Our result elucidated that gut microbiotas and their metabolites were potential disease markers for RA, and there was a correlation between them with Treg and Tfr cells. The influence of gut microbiota, especially their metabolites, on immune cells is still a frontier of immunomicroecology. The effects of gut microbiota-derived metabolites including SCFAs, bile acids, and tryptophan and its derivatives on Treg cells have been demonstrated, and previous studies have also found that SCFA affected Tfr cells. Our study highlighted the association of the biosynthetic unsaturated fatty acid pathway and the tryptophan metabolic pathway with Tfr cells, which provided valuable insights for exploring the effect of other metabolites on the immune tolerance of RA in the future, especially tryptophan metabolism.
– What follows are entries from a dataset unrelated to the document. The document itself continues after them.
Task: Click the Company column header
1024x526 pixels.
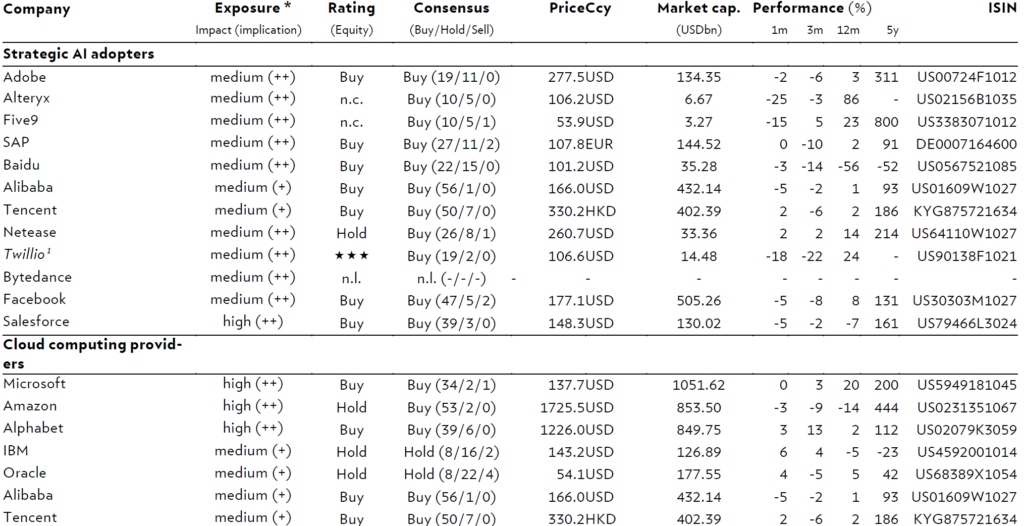Action: click(37, 10)
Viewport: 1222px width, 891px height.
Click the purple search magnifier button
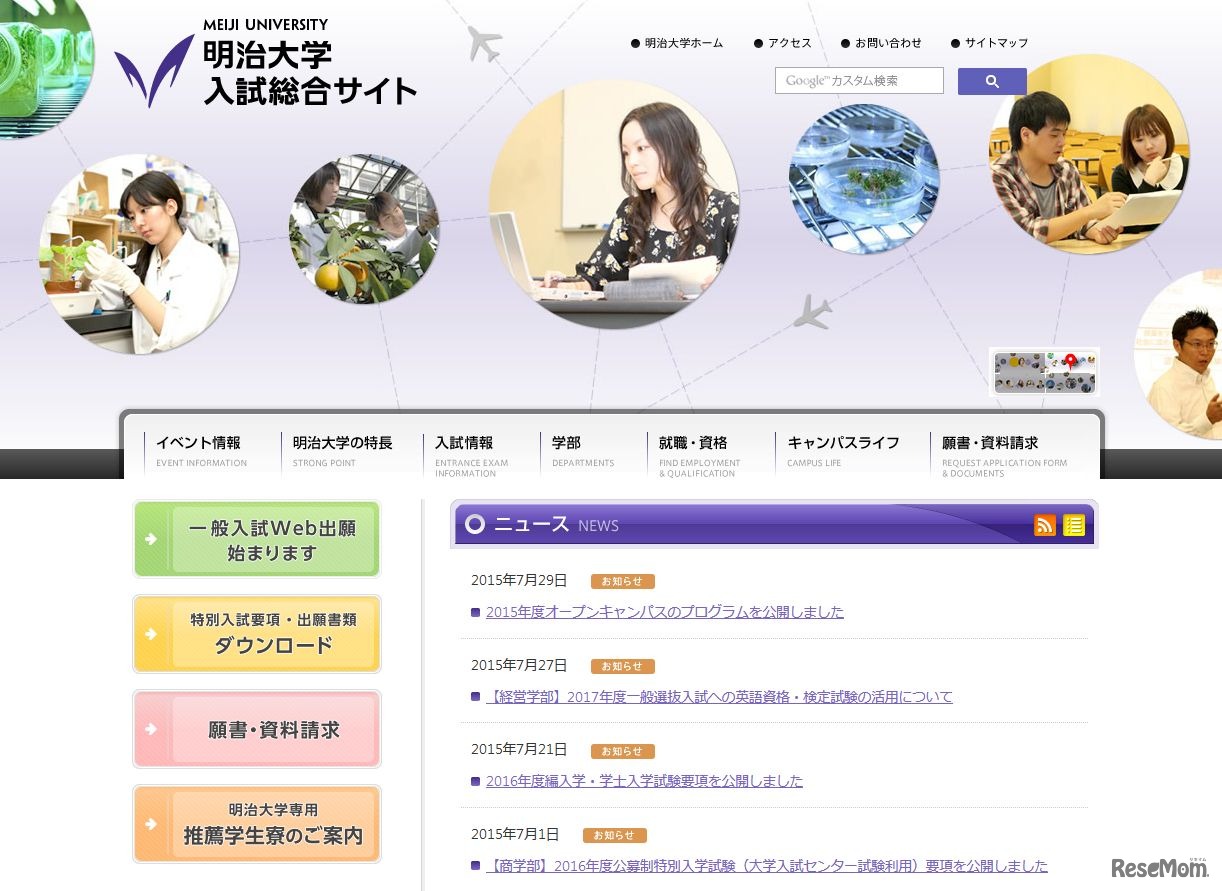[x=991, y=81]
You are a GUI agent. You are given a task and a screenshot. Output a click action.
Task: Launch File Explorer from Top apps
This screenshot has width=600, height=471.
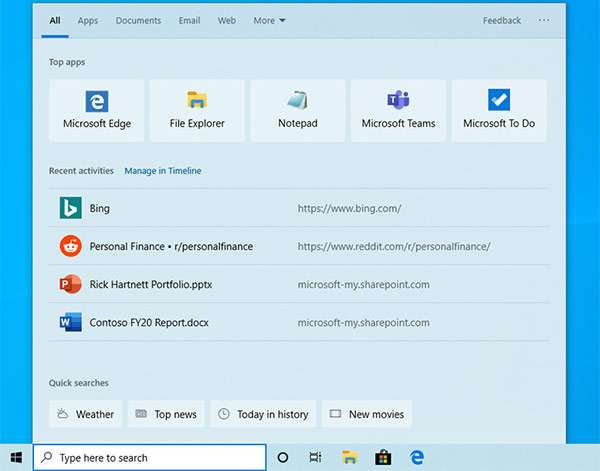pyautogui.click(x=197, y=110)
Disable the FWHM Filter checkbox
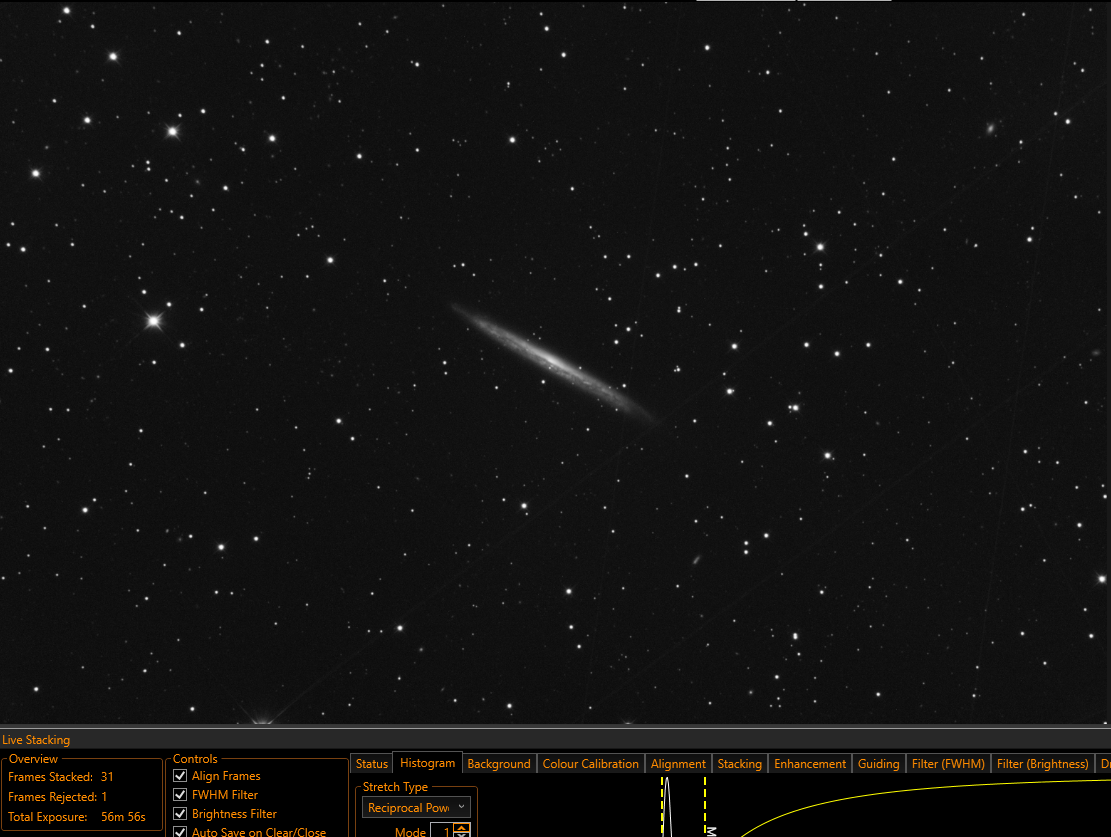 pyautogui.click(x=180, y=795)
Understanding these relationships may help to develop the potential therapeutic strategies targeted at modulating gut microbiotas and their metabolites to restore immune tolerance and improve RA management. However, there were some limits in our study. Firstly, the sample sizes were small and limited to a single center, which may affect the generalizability of the results. Larger and multi-center studies are needed to further verify the results, and it was also necessary to enroll in the different stages of RA (including pre-clinical RA, RA transition, early RA, and established RA) to further explore the characteristics of gut microbiotas and their metabolites during the progression of RA. Secondly, as an observational study, our study only demonstrated the relationship of gut microbiotas and their metabolites with Tfr cells in RA instead of the causality, it is necessary to conduct the vitro experiments to elucidate the causal relationship between them and identify whether the gut microbiotas and their metabolites contribute to the pathogenesis of RA by influencing Tfr cells as one of the mechanisms involved in the gut-joint axis. Finally, further studies are necessary to confirm the specific biological significance underlying these differences in the identified metabolites in RA, for example targeting the metabolism of tryptophan and unsaturated fatty acids may have significance in exploring the pathogenesis of RA.

Conclusion

Our study revealed that gut microbiota dysbiosis and altered metabolites were associated with the breakdown of immune tolerance mediated by reduced Tfr cells in RA. Based on it, we hypothesized that the altered gut microbiotas and their metabolites might result in the breakdown of immune tolerance by affecting Tfr cells. This finding highlighted the importance of gut microbiotas and their metabolites in the gut-joint axis. It also provides a foundation for further investigations into the potential role of gut microbiotas and their metabolites on Tfr cell-mediated immune tolerance in RA from the perspective of microecology-metabolism-immune. This could help us to better understand the pathogenesis of RA and develop new treatments for the disease.